Comment by Charlie Patin Z8 TX on February 7, 2011 at 7:50am

Sharon,  I don't think there is a prayer for a lemon tree in ND. But I'll let Deborah answer too.

Deborah, I'm sure a Meyer in AZ or S.TX would grow bigger and mine is still young.  I've got it in about a 15 gal. container and am able to move it carefully with a dolly.  I've only got to do it twice a year. So far, so good.  Thanks for the info on the Ponderosa.  Think I'll pass. 


Comment by Sharon Robinson (Z4, ND, USA) on February 6, 2011 at 9:24pm
@ Deborah Hamel (Z9a-9b Arizona), can you tell me more about the Ponderosa Lemon Tree?  My husband loves lemonaide, and would be interested to know if they are cold resistant at all.  I know that most citrus aren't, but could these survive a North Dakota winter if they are placed among other trees where they are protected from the wind? We do get down to 45 below zero in a really cold year.
Comment by Deborah Hamel (Z9a-9b Arizona) on February 6, 2011 at 8:53pm
Charlie- The Ponderosa lemon tree is a full sized tree, not something I would consider moving anywhere. I too have a myer lemon, too. I am amazed that you have it in a container and able to move it in and out.

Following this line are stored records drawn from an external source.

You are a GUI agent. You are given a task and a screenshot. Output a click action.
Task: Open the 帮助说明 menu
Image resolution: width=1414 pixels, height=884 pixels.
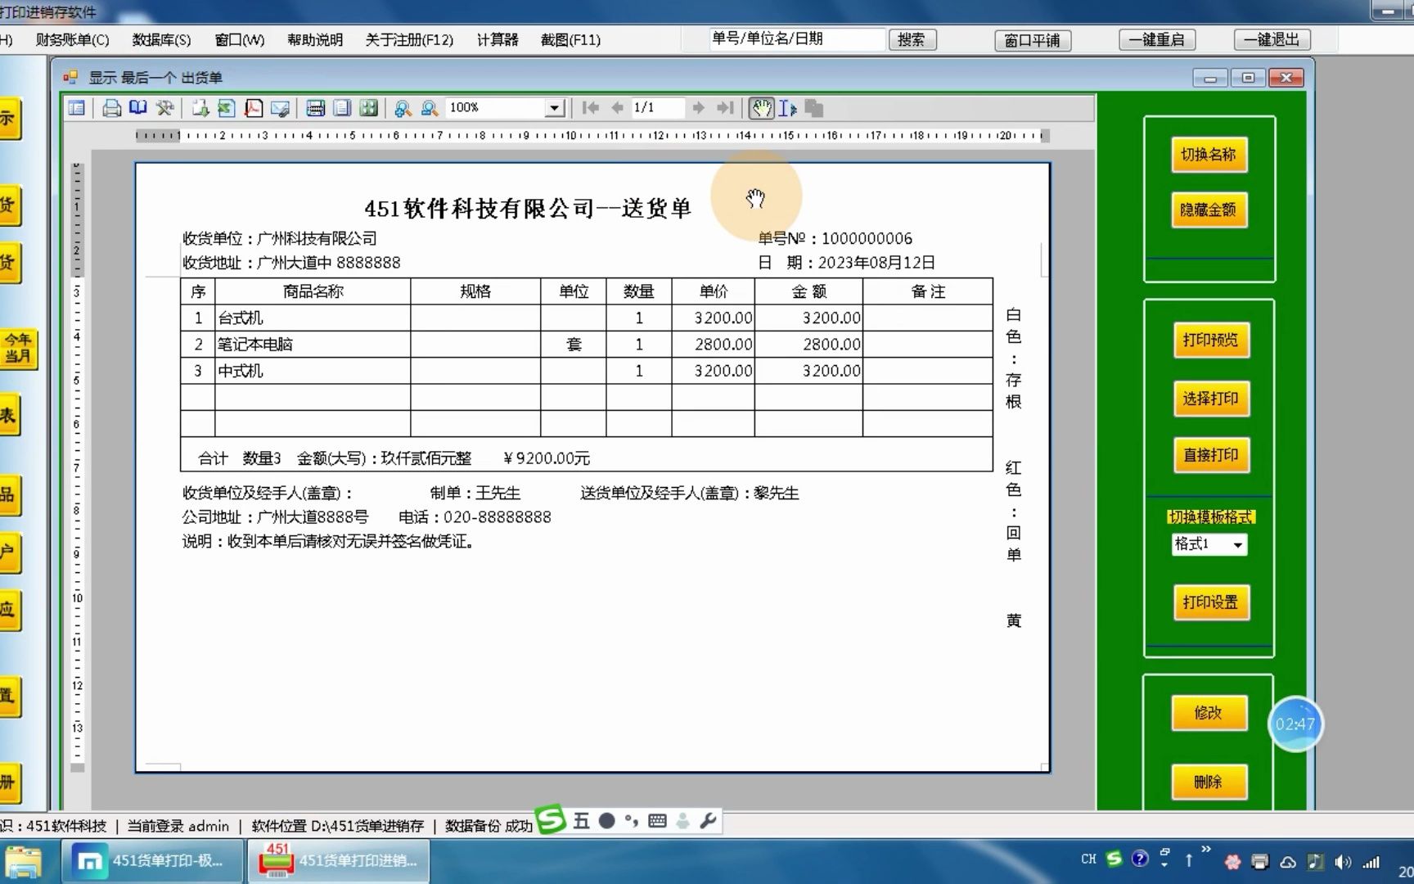coord(315,39)
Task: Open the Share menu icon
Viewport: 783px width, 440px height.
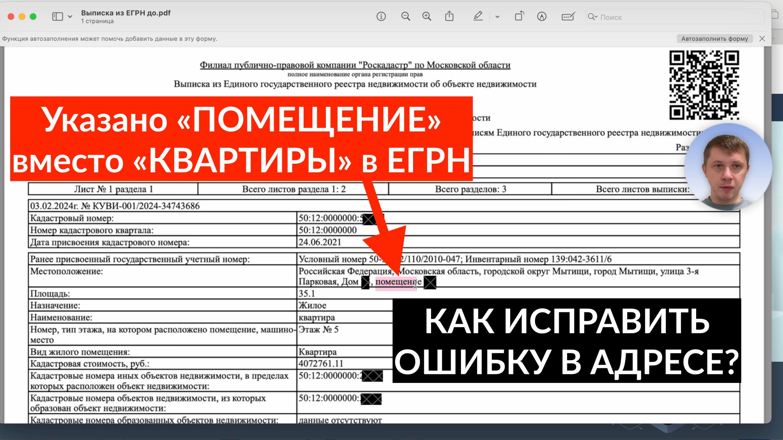Action: [449, 17]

The myer lemons here seem much bigger than that.
Comment by Kimberly White, Lombard, IL,Zn 5 on February 6, 2011 at 11:58am
I am always amazed by the Agave plant.  Tequilla, paper, syrup, sisal, fabric, comes with its' own needle and thread, are just some of its' qualities.  It is an incredible plant.
Comment by Muriel Fish on February 6, 2011 at 11:24am
Miko, I'm in California.  You should just be able to ask for a stevia plant.  The agave is a succulent, I believe, but the process of extracting the juice and concentrating the sugars is probably pretty complicated and work intensive.  I'd just buy the syrup.  It's the same plant they use to make tequila.
Comment by P.J. Cloud on February 6, 2011 at 8:08am
I have a question ... We had dinner out on Thursday and ate at a Cuban restaurant.  On the salad were watermelon radishes.  None of my local nurseries have heard of them, or even sell the seeds.  I found the seeds on the Burpee website.  I live in Southern California.  HAs anyone heard of these radishes and have you had any luck growing them?
Comment by Lyn - Sydney on January 31, 2011 at 5:06am
Miko - If you click on the person's name, it will show you on their own page where they are living, hope this helps you when having chats with others.
Comment by Minako Sargent Fukuda on January 31, 2011 at 1:11am
Hi Muriel, thank you so much for your reply, are you in oz, I am in Victoria shepparton anyway what do I ask for at the nursery so I get the right stevia and agave plant, i am a greenfinger and I know of a real good nursery so I hope I can get those 2 plants , I keep your advise in mind  once I have blueberries again, and I will try raspberries too again, thanks Miko
Comment by Glenda Truscott z8 on January 30, 2011 at 7:39pm

Miko, I too use Stevia and Agave.  My hubby uses it to make jam with.  We have raspberries and he makes some yummy jam.

After the raspberries are over for the season you cut the old canes down to the ground.  There will be new canes that have come up during the growing season.  You leave those canes and they will bare fruit in the fall for the everberring type.  After I finish picking the fall berries I cut the cane back to just below where the last fruit was.  Then the next year I get a crop on that cane in June.  Remember to leave only three of four of the strongest looking canes on each plant.  They will produce better.